== Provided passage ==
BEGIN

Public Response to Workplace Power Abuse Story Exposes Gendered Silence
Following widespread coverage by Metro.co.uk, the INews and The Times, Georgina Badine has received an overwhelming public response after sharing her experience of workplace power imbalance and accountability in corporate environments.

In the days following publication, more than 100 public and private messages were received across LinkedIn, Instagram, TikTok and email, the vast majority from women, many sharing strikingly similar experiences of power abuse, toxic workplace cultures and the long-term emotional impact of speaking up, or staying silent.
“We’re often taught not to speak out,” says Badine. “That we’ll get a reputation. That we’ll be seen as troublemakers. But sometimes the truth is uncomfortable. Sometimes it’s ugly. And sometimes it needs repeating.”
The response has prompted the creation of #TakeUpSpace, a phrase that emerged organically from conversations with women who recognised themselves in the story. While often framed as something bold or performative, Badine says taking up space is usually far quieter, and far harder.
“Most of the time, taking up space is internal,” she says. “It’s the moment you decide not to minimise your experience. It’s choosing not to apologise for the truth. It’s letting your story exist without softening it so others can digest it more comfortably.”
The reaction to the story highlights a wider issue within corporate structures: who feels safe enough to speak, who stays silent, and why. Many women described bullying and harassment not as loud, obvious incidents, but as subtle, cumulative behaviours, wrapped in jokes, hierarchy, and the unspoken message that this is ‘just how things work’.
“Bullying rarely arrives loudly,” Badine says. “It arrives quietly. And over time, that quiet pressure teaches people to shrink.”

END

== Dataset extract ==
BEGIN

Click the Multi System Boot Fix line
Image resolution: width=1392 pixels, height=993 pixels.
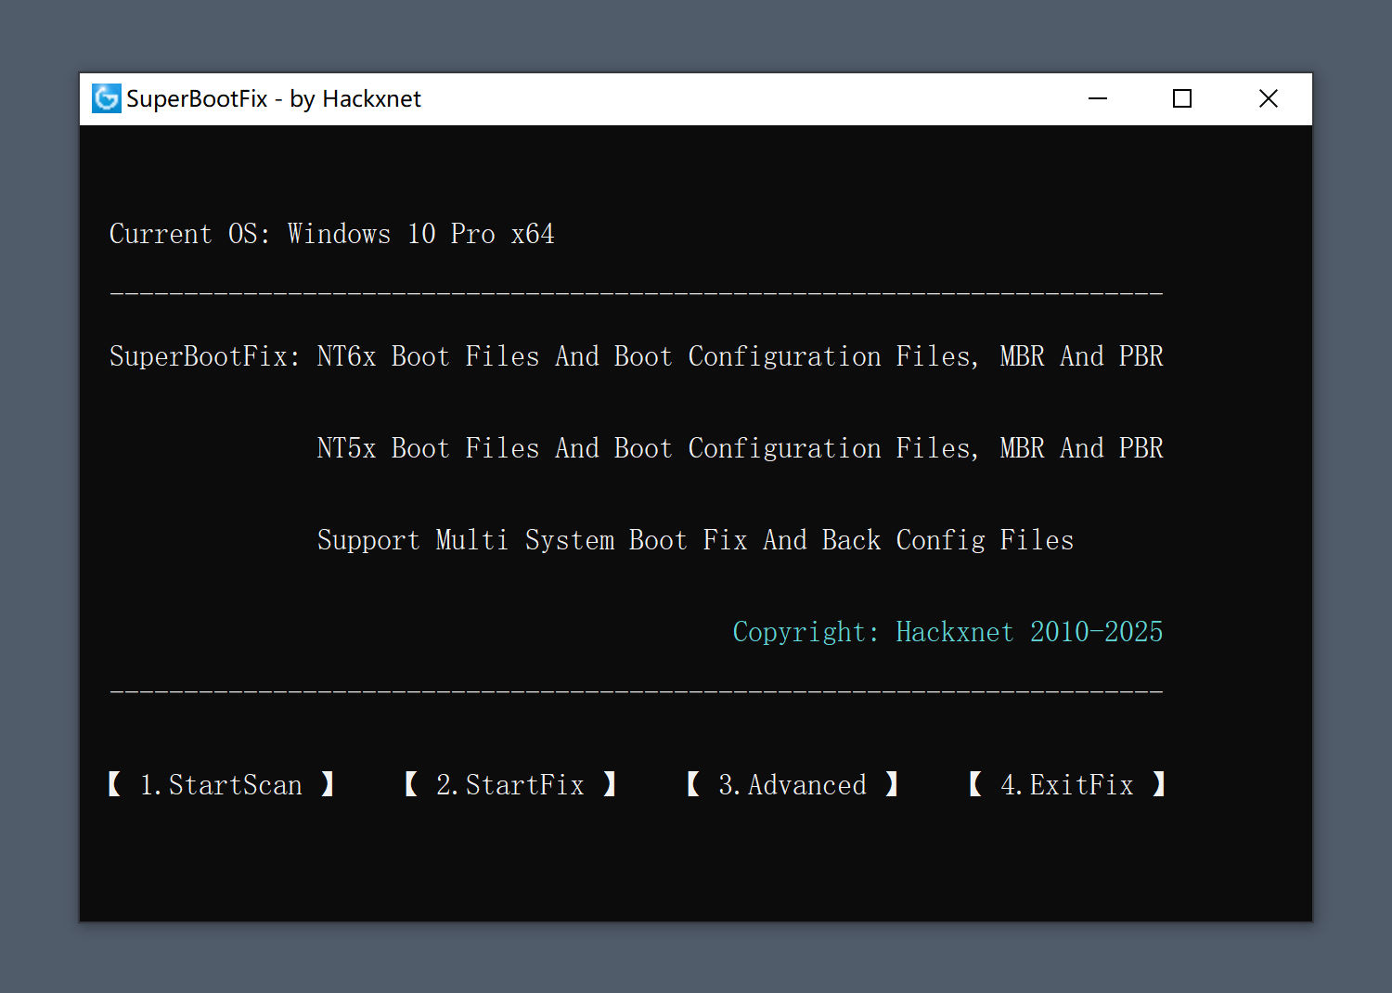coord(695,539)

END

== Exercise instructions ==
a) Rewrite the paragraph of the workplace power abuse article that begins "In the days following publication" more briefly, keeping its main facts.
b) Give the part of the workplace power abuse article again, beginning at the words "In the days" and stopping after "or staying silent.". Swap "messages" for "notes".
c) Say whether each statement agrees with the workplace power abuse article. Answer yes or no and quote the deciding words. (i) The Guardian covered the story. (ii) #TakeUpSpace came out of conversations with women who saw themselves in the story. (iii) Badine says bullying usually arrives loudly.
The data isn't needed here.

== Task-by-task outputs ==
a) Within days of publication, over 100 public and private messages came in through LinkedIn, Instagram, TikTok and email. Most were from women, many describing similar experiences of power abuse, toxic workplace cultures and the lasting emotional toll of speaking up or staying silent.

b)
In the days following publication, more than 100 public and private notes were received across LinkedIn, Instagram, TikTok and email, the vast majority from women, many sharing strikingly similar experiences of power abuse, toxic workplace cultures and the long-term emotional impact of speaking up, or staying silent.

c)
(i) No: "Following widespread coverage by Metro.co.uk, the INews and The Times"
(ii) Yes: "a phrase that emerged organically from conversations with women who recognised themselves in the story"
(iii) No: "Bullying rarely arrives loudly"